In a book about leadership I read this principle: “When it comes to standards, as a leader, it’s not what you preach, it’s what you tolerate” (Extreme Ownership, 54). This applies across many domains, not just in leadership, but in personal sanctification.

Preaching is easy, at least in many contexts. Talk is cheap compared to conduct. Teachers may have the best classroom rules, laminated and taped to the wall in the front of the room, but if they don’t enforce them, they don’t matter. Parents often give the best lectures to their kids, but if they don’t follow through, if they don’t hold to the standard, the words fall to the ground.
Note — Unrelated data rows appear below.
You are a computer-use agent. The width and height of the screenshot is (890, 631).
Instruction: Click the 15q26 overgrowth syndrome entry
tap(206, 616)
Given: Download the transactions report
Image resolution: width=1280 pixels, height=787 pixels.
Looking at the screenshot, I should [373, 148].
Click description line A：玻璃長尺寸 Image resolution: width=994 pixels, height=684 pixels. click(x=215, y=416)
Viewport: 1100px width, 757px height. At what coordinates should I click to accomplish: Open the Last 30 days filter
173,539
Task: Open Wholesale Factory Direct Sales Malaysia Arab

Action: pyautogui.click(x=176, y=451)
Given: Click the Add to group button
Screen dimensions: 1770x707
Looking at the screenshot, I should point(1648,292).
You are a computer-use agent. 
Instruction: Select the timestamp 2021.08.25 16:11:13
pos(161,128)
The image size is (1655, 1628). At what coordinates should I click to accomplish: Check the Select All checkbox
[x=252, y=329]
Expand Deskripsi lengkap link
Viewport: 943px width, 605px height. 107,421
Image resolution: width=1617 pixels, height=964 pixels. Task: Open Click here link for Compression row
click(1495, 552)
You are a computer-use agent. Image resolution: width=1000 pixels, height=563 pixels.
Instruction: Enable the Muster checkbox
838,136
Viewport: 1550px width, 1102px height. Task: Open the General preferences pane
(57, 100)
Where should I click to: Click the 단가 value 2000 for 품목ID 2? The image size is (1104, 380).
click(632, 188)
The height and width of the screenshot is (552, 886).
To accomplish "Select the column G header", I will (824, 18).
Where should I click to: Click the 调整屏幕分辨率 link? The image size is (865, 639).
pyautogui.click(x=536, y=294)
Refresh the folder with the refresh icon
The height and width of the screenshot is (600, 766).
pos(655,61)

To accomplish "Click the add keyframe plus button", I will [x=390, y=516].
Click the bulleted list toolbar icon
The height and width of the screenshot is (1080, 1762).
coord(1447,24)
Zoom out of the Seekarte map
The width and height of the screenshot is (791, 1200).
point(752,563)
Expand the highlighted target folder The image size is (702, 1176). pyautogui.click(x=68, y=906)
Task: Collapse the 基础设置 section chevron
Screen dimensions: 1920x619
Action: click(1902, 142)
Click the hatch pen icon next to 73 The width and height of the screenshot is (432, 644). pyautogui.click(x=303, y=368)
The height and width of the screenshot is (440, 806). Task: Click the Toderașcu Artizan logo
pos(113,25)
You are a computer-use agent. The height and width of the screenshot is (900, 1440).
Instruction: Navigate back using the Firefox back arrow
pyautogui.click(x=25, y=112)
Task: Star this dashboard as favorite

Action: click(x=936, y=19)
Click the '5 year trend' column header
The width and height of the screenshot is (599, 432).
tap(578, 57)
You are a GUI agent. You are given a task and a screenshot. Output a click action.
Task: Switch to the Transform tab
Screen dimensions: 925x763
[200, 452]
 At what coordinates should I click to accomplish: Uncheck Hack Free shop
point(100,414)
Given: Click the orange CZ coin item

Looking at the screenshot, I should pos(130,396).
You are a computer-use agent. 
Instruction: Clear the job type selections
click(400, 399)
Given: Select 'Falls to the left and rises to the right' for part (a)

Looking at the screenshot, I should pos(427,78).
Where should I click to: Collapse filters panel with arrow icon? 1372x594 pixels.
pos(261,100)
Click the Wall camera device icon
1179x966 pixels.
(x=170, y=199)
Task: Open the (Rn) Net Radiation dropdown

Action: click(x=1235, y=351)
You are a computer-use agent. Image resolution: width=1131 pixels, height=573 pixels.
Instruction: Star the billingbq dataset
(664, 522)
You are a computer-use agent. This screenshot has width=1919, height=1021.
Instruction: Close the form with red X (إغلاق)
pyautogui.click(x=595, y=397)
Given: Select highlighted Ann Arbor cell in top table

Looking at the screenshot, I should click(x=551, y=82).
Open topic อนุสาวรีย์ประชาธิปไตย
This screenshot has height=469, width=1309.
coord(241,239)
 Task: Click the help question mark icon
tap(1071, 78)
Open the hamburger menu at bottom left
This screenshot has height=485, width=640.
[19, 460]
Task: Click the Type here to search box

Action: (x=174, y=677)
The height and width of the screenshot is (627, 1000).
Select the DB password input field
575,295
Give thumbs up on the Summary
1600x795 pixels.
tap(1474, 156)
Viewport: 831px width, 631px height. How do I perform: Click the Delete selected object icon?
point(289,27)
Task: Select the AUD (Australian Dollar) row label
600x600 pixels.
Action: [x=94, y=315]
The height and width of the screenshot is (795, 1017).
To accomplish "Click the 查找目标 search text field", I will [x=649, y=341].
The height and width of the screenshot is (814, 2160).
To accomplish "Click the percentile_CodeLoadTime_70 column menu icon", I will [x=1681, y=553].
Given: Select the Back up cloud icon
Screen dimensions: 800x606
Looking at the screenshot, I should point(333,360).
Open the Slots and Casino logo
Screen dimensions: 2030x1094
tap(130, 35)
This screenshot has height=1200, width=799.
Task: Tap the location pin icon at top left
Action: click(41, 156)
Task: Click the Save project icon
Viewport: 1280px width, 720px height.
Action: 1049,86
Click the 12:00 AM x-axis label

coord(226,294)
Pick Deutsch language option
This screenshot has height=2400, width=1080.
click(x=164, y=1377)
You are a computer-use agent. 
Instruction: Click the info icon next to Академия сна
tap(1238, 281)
The same applies in our discipleship to Christ. He does not call us to know His commands, He calls us to obey them. That begins with learning; we hear or read His word, and we can even repeat the standards to ourselves. But they will know that we are disciples not merely by what we preach, but by what we tolerate in our own attitudes and actions. Do we preach against lying while excusing our cheating? Do we preach against lust while taking the second, longer look? Do we preach against anger while tolerating heated annoyance? Do we preach against cowardice, just quietly in the comfort of our heads?

But put on the Lord Jesus Christ, and make no provision for the flesh, to gratify its desires. (Romans 13:14)

We know the standards, do we tolerate our disobedience to them? The Lord our God is a jealous God. He knows the standards, He gave us the standards, and He does not tolerate our indulgence of self.